Engaging more than 15,000 students across the Commonwealth of Pennsylvania, the Penn State Dance Marathon (THON) is a 46-hour, no-sitting, no-sleeping dance marathon held at the Bryce Jordan Center each February. The annual weekend is the culmination of a yearlong fundraising and awareness campaign for the fight against pediatric cancer. The largest student-run philanthropy in the world, THON raised a record-breaking $12.37 million for the Four Diamonds Fund at Penn State's Hershey Medical Center, which provides funding for counselors, social workers, and other specialists who work with young cancer patients and their families.
It is an enormous honor for a student to be selected as a dancer; some are selected by a vote of their organizations' members, while others are chosen on the strength of their fundraising efforts. This year, three music majors were chosen to dance at this year’s THON, themed "Inspiring Tomorrow's Miracles."
Senior Mark O'Reilly (B.A.) danced as a representative of Essence of Joy. He served as a THON volunteer during his first three years of school, and said that the thought of being a dancer was out of reach. ”When I first started, I never thought about dancing because I didn't think I was physically capable of doing it. But, I came to realize the meaning and symbolism of dancing.” Mark also had a far more personal reason for getting involved. “My sister was sick when I was young, almost losing her life. My family didn't have a support group to help us emotionally or financially, and it took a heavy toll on us. I support The Four Diamonds Fund because it helps people the way my family was not helped - it keeps families whole. And, the hospital that saved my sister’s life was the Hershey Medical Center. It's my way of thanking the hospital for the miracles it works.”
Alison Geesey, a senior in the IUG program in music theory, and senior Brittany Mohney (B.M.E.) danced independently—a difficult undertaking. Without organizational sponsorship, they were individually responsible for reaching the high fundraising threshold required to be selected as dancers.
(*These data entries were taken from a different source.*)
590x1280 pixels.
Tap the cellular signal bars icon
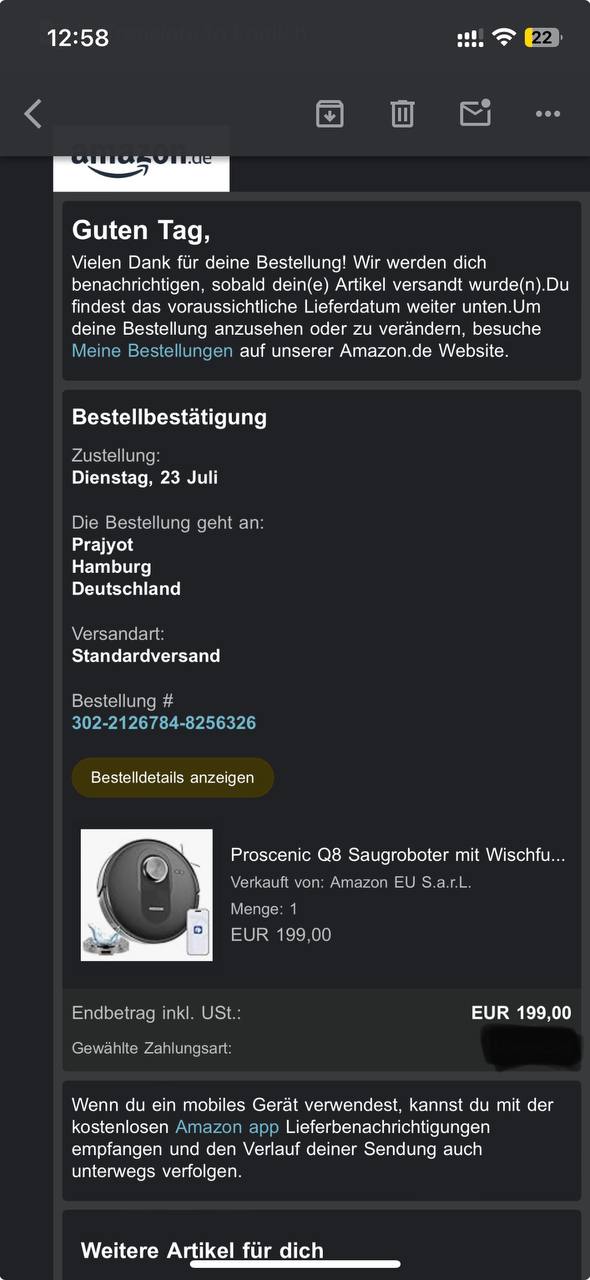tap(470, 39)
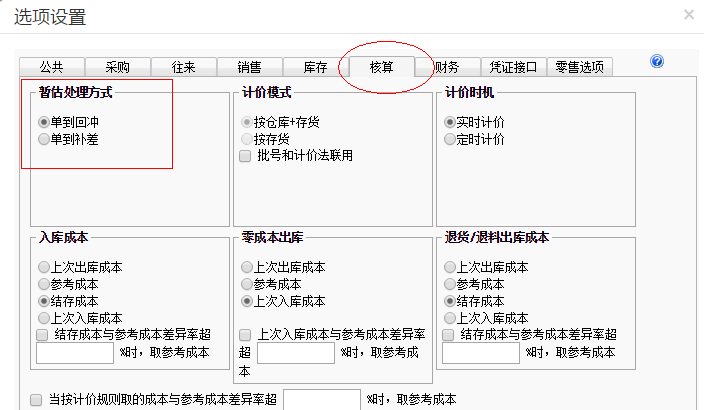The height and width of the screenshot is (410, 704).
Task: Select 单到回冲 radio option
Action: 43,122
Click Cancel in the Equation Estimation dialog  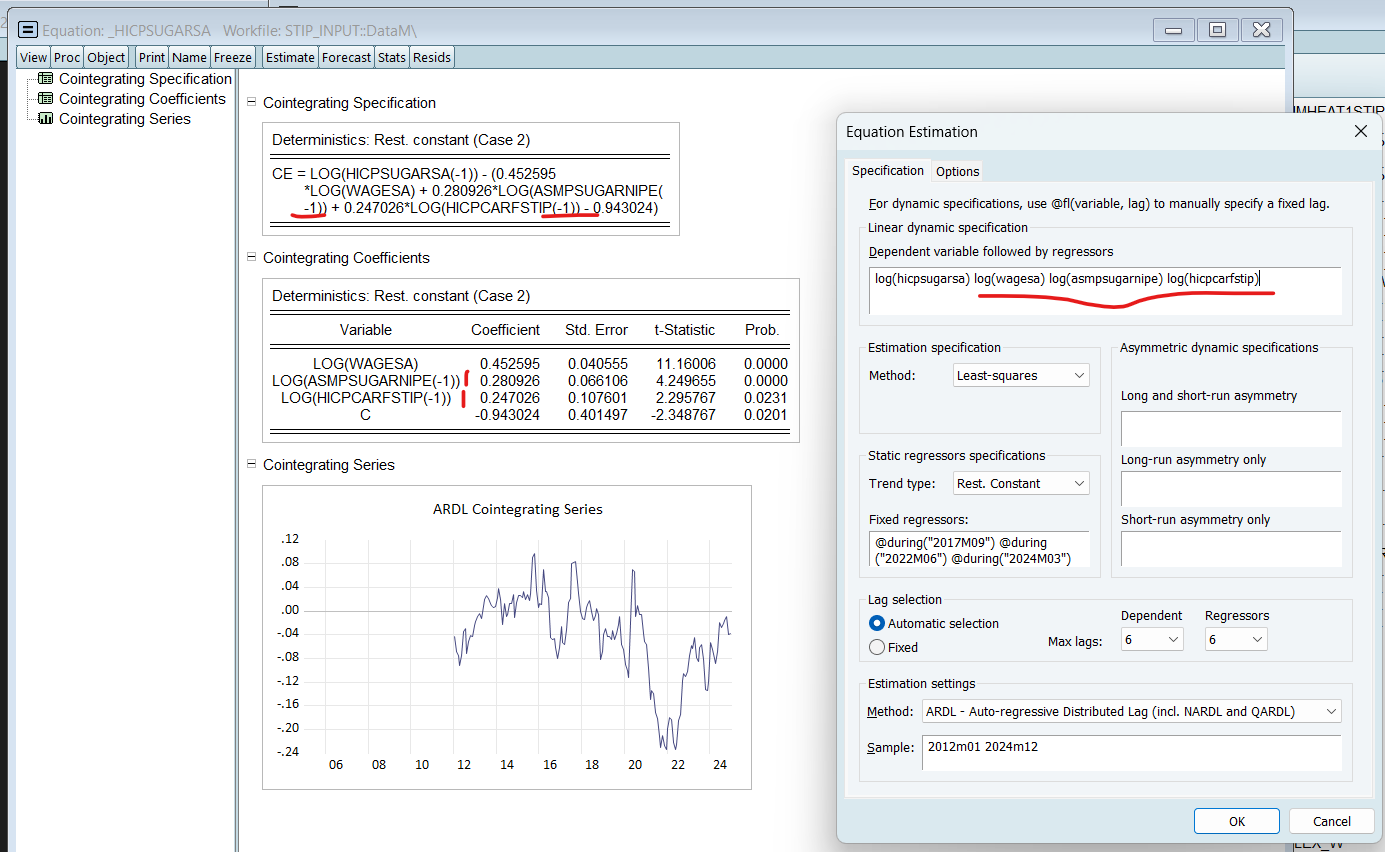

Eventually, Alison and Brittany raised over $16,000 to fight pediatric cancer.
After being involved with the dance marathon for three years, Brittany felt compelled to try to dance this year, saying that she waited until her senior year because she wanted to "truly understand the meaning of dancing. Not only was it an incredible way to end my THON career as a Penn State student, but it also gave me three years to really understand what dancing means." The event has been both a passion and a mission for Brittany since her freshman year. "I chose to dance because I wanted to make a difference in the life of a child. For the past three years, I have been dedicated to fundraising...I have put my heart and soul into acquiring every dollar I could to help these kids, who fight every single day."
Alison has been involved in the dance marathon from her first day on campus as a freshman. "When I came to Penn State, I wanted to be a part of something that truly made a difference. THON is the definition of service here, and I knew I wanted to be involved in it even when I was in high school. The cause is amazing, especially knowing that we've made such a huge difference in the lives of these children and their families."
Mark, Alison, and Brittany admitted that the work leading up to THON weekend was challenging, and that they had to be extraordinarily well organized in order to stay on top of their schoolwork while spending so much time fundraising. Mark believes that, “staying on top of your classes is crucial to being a representative of this cause - but your passion will naturally inspire you to balance music, school and THON successfully if you truly commit yourself.”
According to Alison, being on the floor in general was a huge reward. “You get to meet so many families, hear so many inspirational stories—and some heartbreaking ones as well—and feel the energy all weekend...you know you're doing it for the right reasons."
Brittany also said the difficulties were far outweighed by the amazing experience. “It was worth every moment...it takes some thinking ahead and planning, but it was worth every late night, extra assignment, awkward conversation, et cetera. THON was the best experience of my life."
In addition to the dancers, four other music majors were on the floor for the full 46 hours, working on various support committees: junior Tommy Daniels (B.M.E., saxophone); junior Frank Jones (B.M.E., voice); junior John Livingston (B.M.A., piano); and senior Matt Ross (B.M., viola).
Seven music organizations also participated by sponsoring dancers. Essence of Joy, Women’s Chorale, and the Blue Band participated individually, while the Glee Club partnered with Oriana Singers, and Phi Mu Alpha Sinfonia combined with Sigma Alpha Iota. Congratulations to the following representatives of these organizations who danced in THON:
Lauryn Brady, senior in Neuropsychology; Kristen Engler, senior in Nutritional Sciences; Ryan Halpin, junior in Food Science; Shane Haydt, senior in Mechanical Engineering; Lauren McCrea, senior in Psychology; Elyse Rider, junior in Labor Studies; Mark Shultz, sophomore in Marketing; Kelsey Smyth, junior in Human Development; Jackie Stare, senior in Advertising/Public Relations; and Sean Zortman, junior in Elementary Education.
THON is a unique experience to Penn State, and one of its most remarkable traditions. These dedicated students will never forget it. Congratulations to you all - the School of Music is proud of you and your service!